At a songwriting event honoring John Lennon, the Beatle insisted on being seated next to Pomus. His daughter talked about seeing Lennon in New York one time and introducing herself, which got the surprised Lennon singing an entire song of his in the super market.

Lou Reed (who narrated some of this from Pomus’ own writing) used to hang with Pompus when he first started out in New York. There were a few musicians I had never heard of. A punk/cabaret style band called Mink DeVille impressed Pomus. Singer Willi DeVille was a fan of the songs he wrote for The Drifters, and they did a hugely successful album in the ‘80s.

We even hear from current singer/songwriters like Joan Osbourne and Shawn Colvin. And for a guy that fought hard to get Jimmy Scott a record deal – you’ll be amazed at what it took Doc to help get him that deal.

Pomus’ brother didn’t have the success writing songs, but writing books and practicing law. He’s written eight books (a few with comedian Jackie Mason), as well as being named one of the 100 Most Powerful Lawyers in America in the New York Law Journal (he’s represented Rudy Giuliano, Carol Channing, Robin Givens, and Mrs. Martin Scorsese, among others, in high profile divorce cases).
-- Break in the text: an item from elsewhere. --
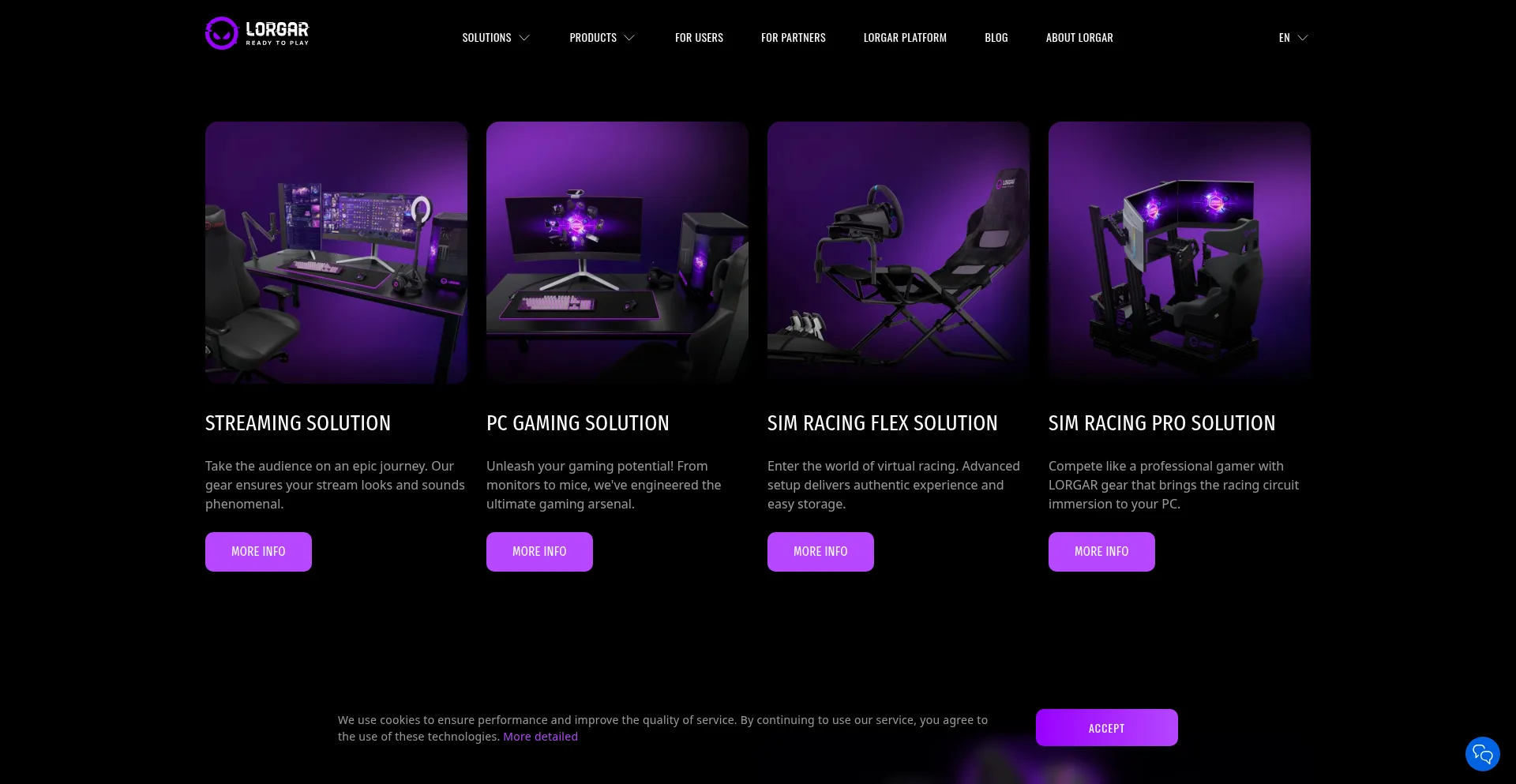Open the live chat bubble icon

[x=1482, y=754]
Pomus has written over 1,000 songs, and I could’ve watched another 1,000 minutes on his life.

This is one of the best movies I’ve seen all year. It’s playing again at the Fallbrook Film Festival at the Digiplex Cinemas in Bonsall this Thursday. Hopefully it gets a wider release so more people have a chance to experience this magic moment at the movies.

I’m giving it 4 ½ stars out of 5.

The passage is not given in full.